**Challenge:** Reproduce the entries word for word, from the line with "The height and width of the screenshot is (419, 1024)." through the end of the entries, leaving out the pictures.
★ ★ ★ ★ ★ ★ ★
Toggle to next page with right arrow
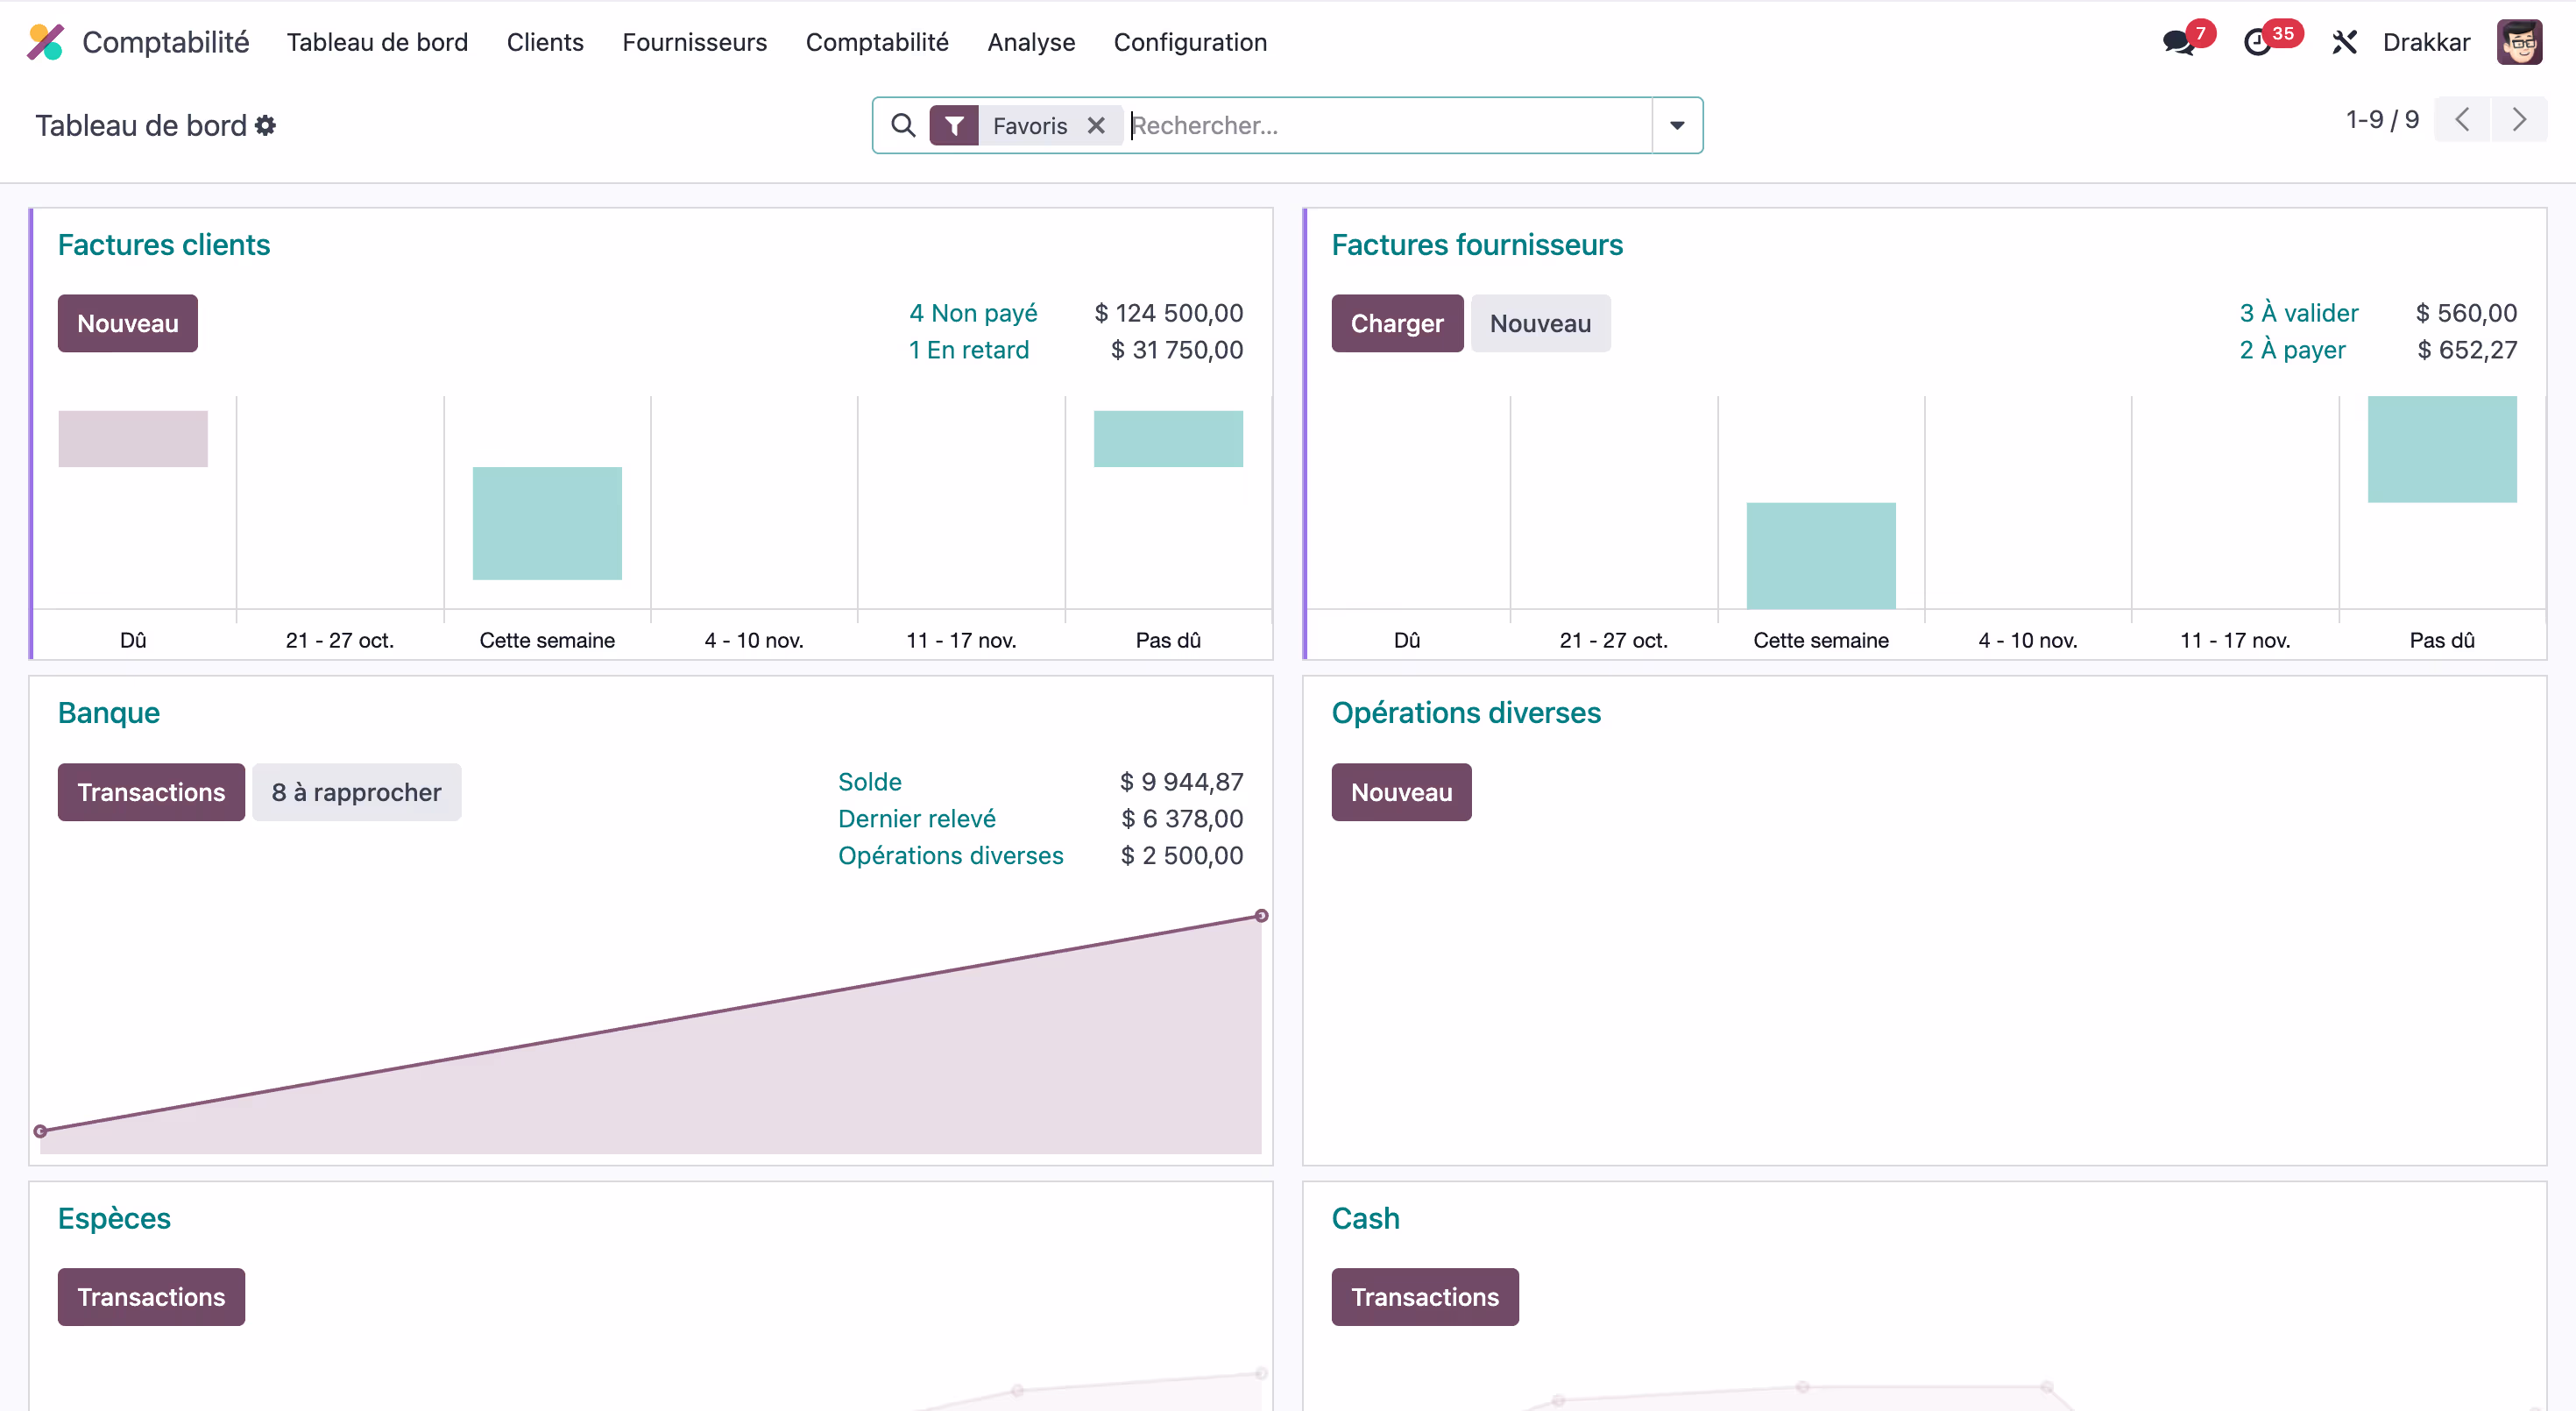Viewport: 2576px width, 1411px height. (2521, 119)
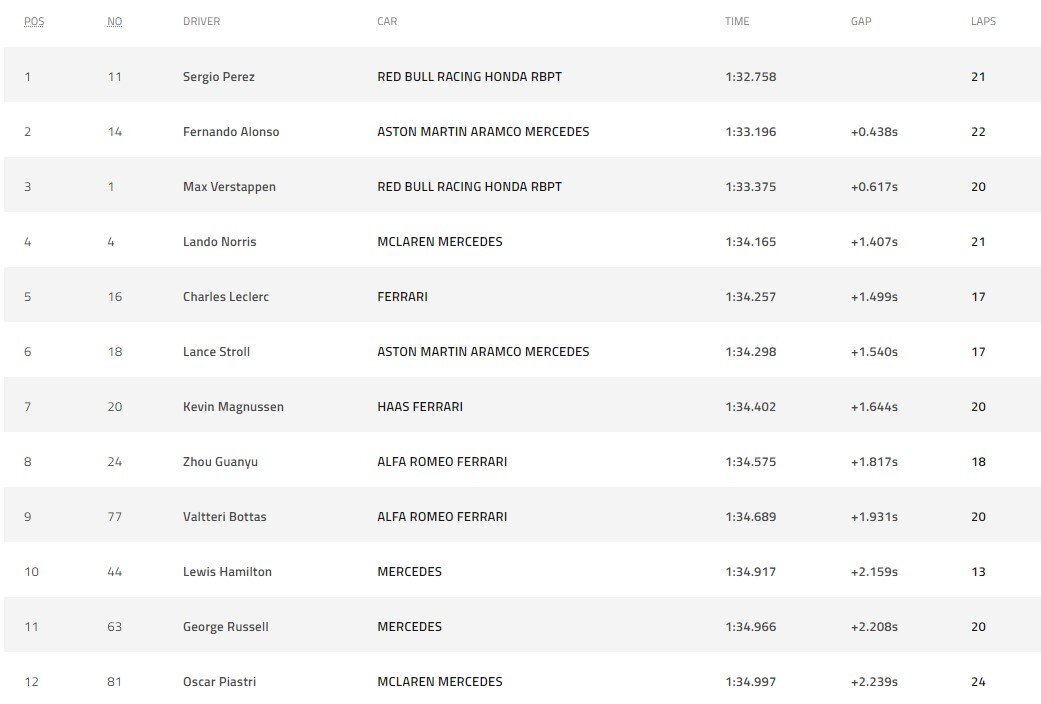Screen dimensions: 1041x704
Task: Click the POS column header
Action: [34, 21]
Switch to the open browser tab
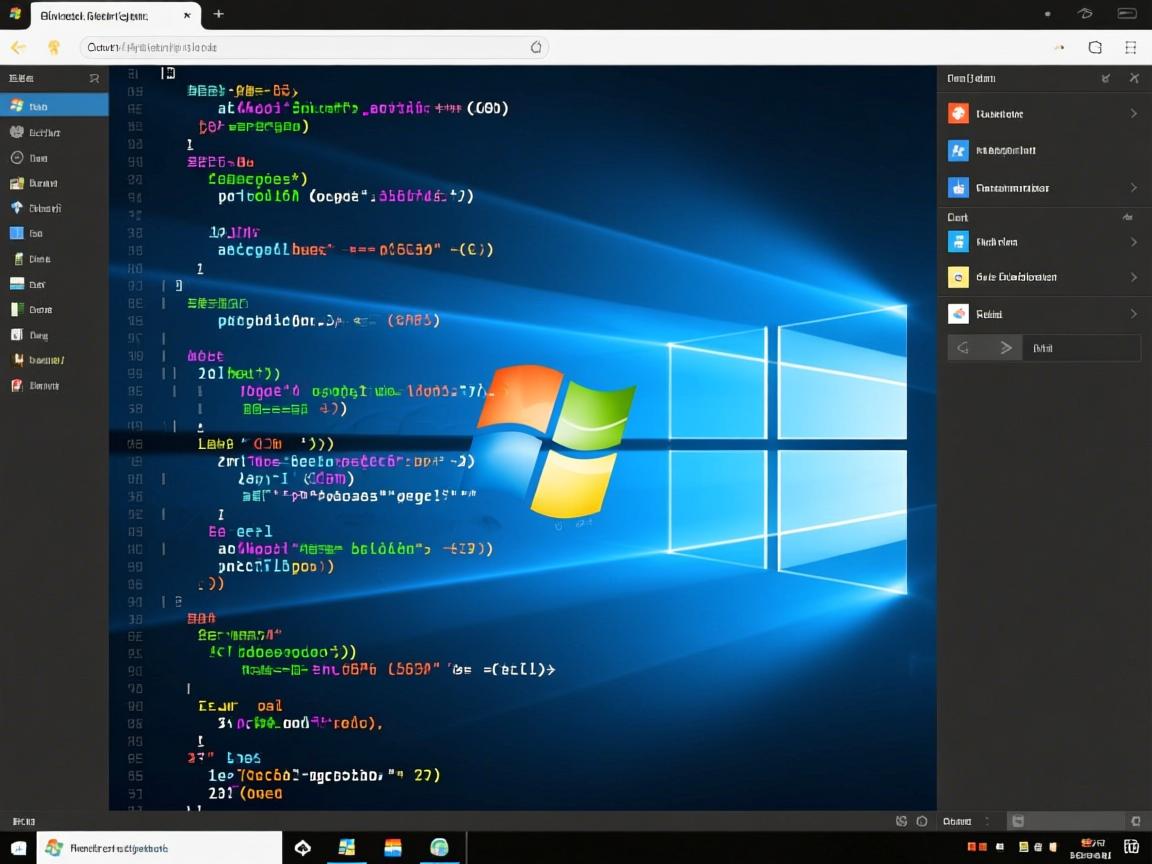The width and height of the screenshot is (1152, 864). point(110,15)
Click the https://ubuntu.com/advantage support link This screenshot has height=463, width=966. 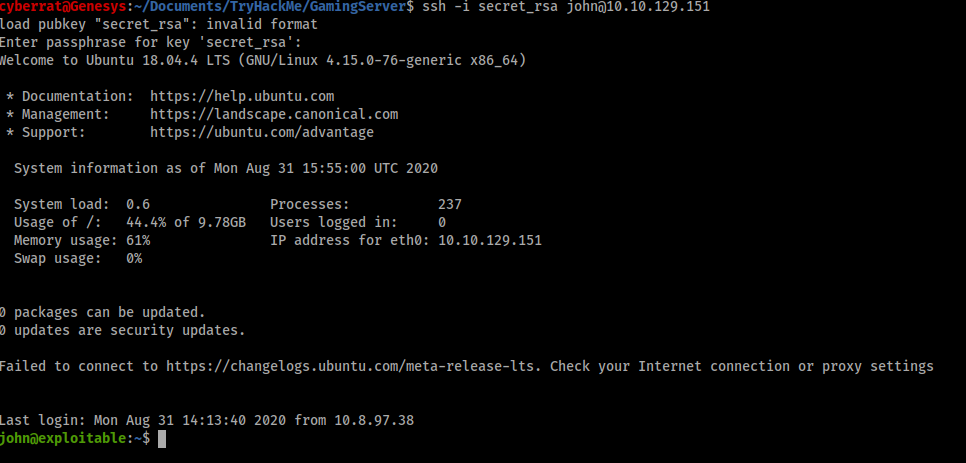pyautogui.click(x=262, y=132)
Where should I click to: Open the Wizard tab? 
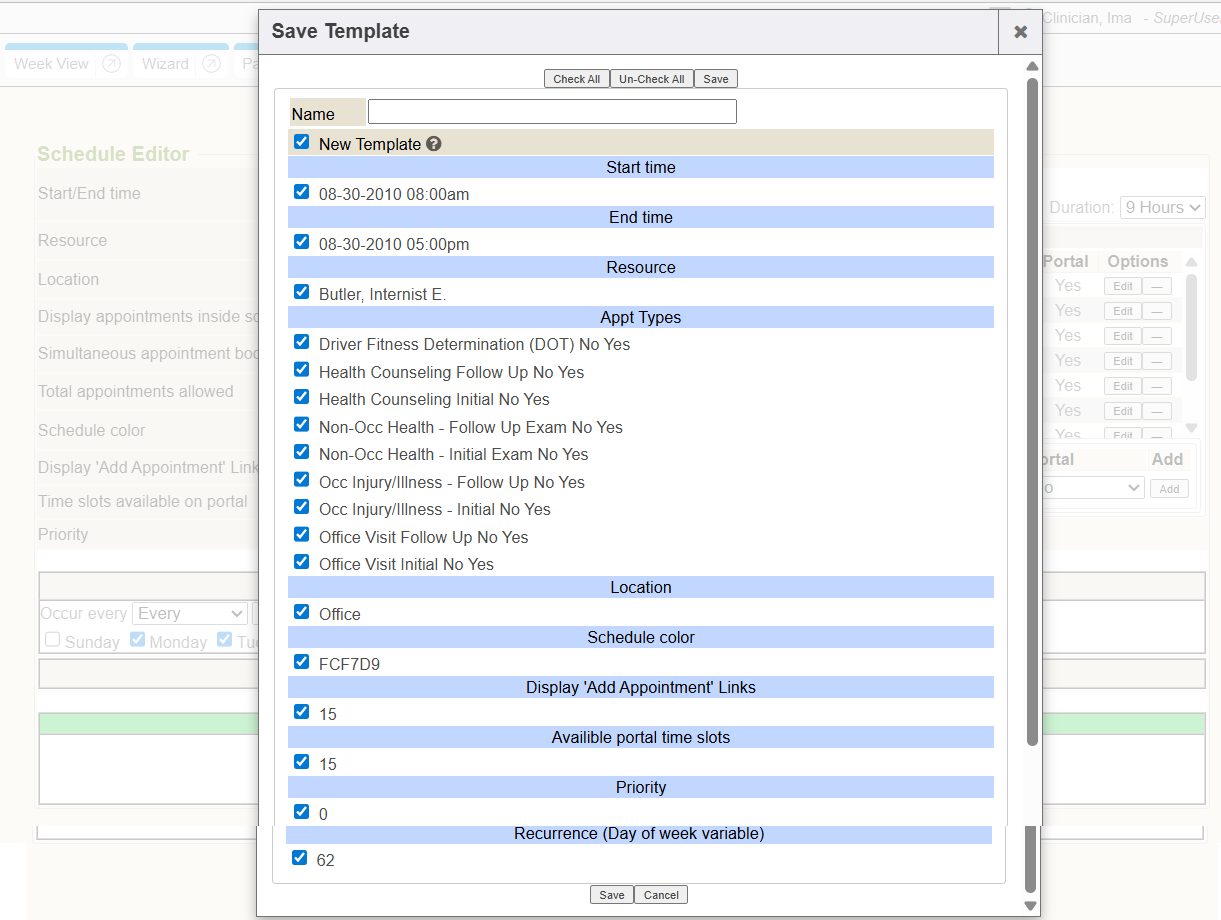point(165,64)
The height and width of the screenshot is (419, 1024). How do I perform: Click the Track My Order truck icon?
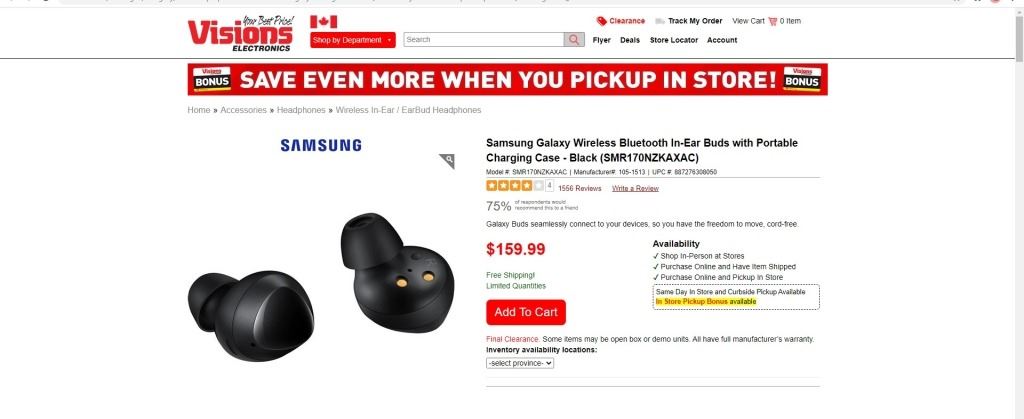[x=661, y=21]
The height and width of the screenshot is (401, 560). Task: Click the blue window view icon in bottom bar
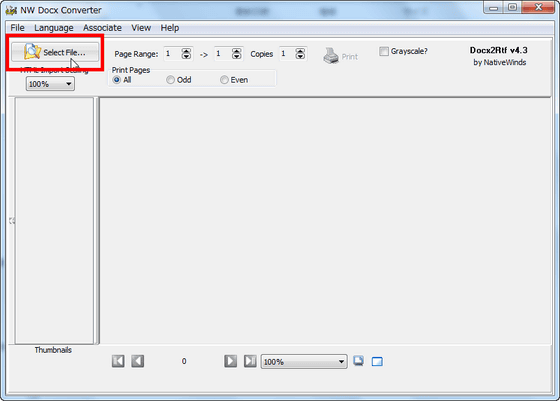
★ ★ ★ ★ ★ ★ ★
**Reply to the task:**
The height and width of the screenshot is (419, 1024). How do I perform: Click the Track My Order truck icon?
[x=661, y=21]
The height and width of the screenshot is (401, 560). Task: Click the blue window view icon in bottom bar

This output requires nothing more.